• Data for the task:
· · ·
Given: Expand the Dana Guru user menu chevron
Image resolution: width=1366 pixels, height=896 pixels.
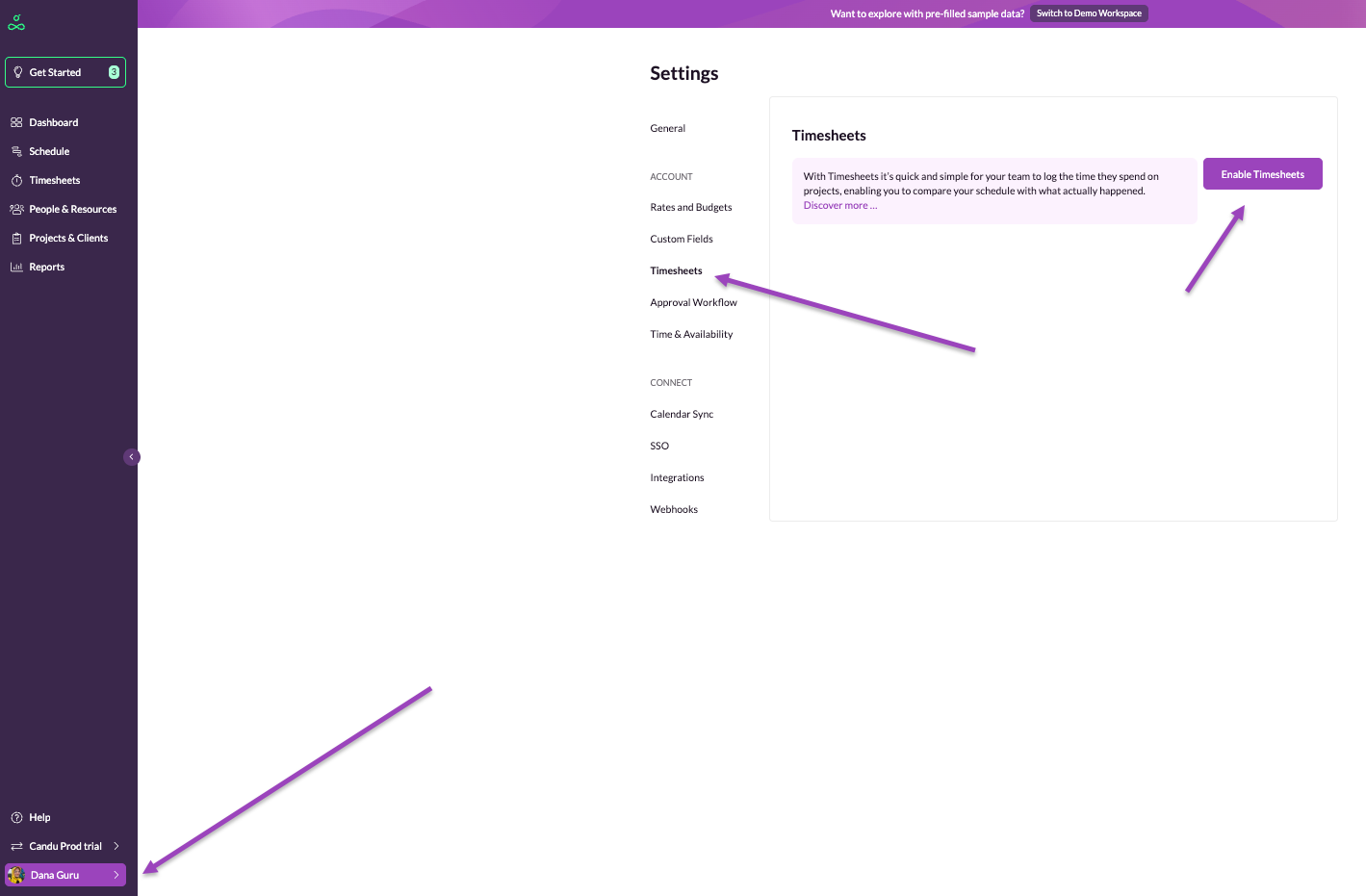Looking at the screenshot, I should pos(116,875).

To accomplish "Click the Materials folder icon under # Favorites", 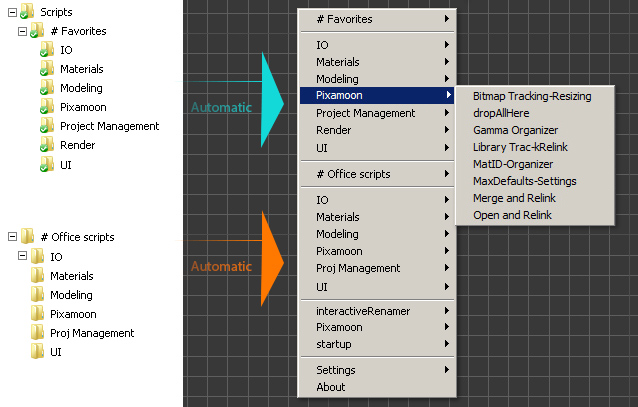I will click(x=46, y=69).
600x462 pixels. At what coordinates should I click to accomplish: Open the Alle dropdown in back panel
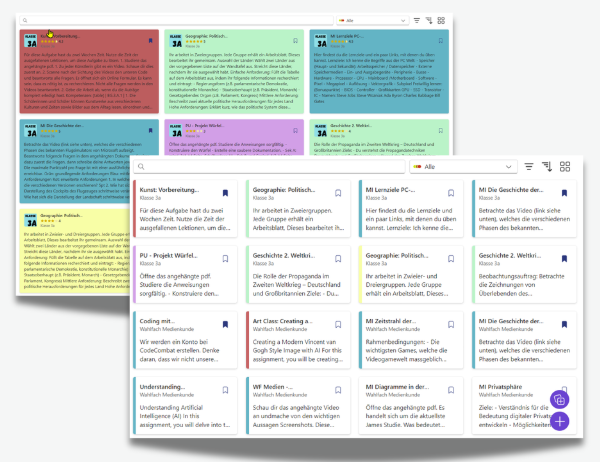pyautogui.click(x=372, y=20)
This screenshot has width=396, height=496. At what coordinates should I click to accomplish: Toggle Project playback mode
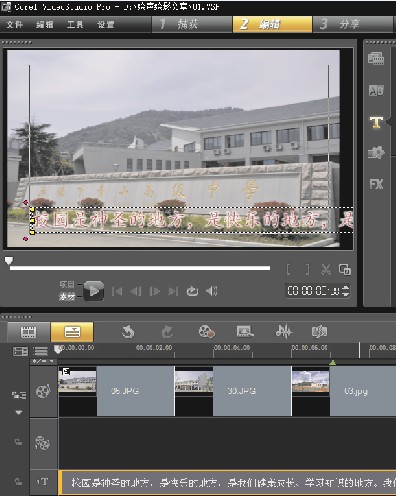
· · ·
• Action item:
Starting at the line that contains "600x462 pixels. At", retype each line through the end of the data exactly, and leave out every picture.

• Answer for the task:
600x462 pixels. At what coordinates should I click to accomplish: Open the Alle dropdown in back panel
pyautogui.click(x=372, y=20)
This screenshot has width=396, height=496. At what coordinates should I click to accomplish: Toggle Project playback mode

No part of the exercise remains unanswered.